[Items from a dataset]
* * * * * * * * *

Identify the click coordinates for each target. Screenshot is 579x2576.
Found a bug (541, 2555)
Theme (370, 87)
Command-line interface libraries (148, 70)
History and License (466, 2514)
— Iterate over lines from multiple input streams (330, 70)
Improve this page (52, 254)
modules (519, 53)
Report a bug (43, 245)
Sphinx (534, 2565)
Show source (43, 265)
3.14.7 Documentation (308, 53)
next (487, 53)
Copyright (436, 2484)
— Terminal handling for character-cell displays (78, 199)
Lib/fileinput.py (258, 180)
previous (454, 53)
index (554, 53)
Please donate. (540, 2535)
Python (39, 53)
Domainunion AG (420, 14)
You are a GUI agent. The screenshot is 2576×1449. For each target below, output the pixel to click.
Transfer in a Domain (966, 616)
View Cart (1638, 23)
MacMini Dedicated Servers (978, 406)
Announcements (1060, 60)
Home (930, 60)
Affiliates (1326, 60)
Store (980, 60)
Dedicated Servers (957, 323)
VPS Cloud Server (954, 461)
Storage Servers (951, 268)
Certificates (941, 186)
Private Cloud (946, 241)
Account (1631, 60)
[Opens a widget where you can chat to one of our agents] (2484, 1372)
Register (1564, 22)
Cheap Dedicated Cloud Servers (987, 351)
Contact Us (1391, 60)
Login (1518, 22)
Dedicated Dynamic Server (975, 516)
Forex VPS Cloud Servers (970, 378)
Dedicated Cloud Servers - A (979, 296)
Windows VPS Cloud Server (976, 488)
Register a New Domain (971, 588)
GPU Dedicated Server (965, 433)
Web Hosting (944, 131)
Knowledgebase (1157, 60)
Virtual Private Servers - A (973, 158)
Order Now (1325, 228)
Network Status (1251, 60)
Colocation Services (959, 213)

* * * * * * * * *

[TASK DIRECTIONS] Bring together every line in the entries that holds the string "each".

[ANSWER SPACE]
Identify the click coordinates for each target. Screenshot is 579x2576.
You are a GUI agent. The screenshot is 2576×1449. For each target below, output the pixel to click.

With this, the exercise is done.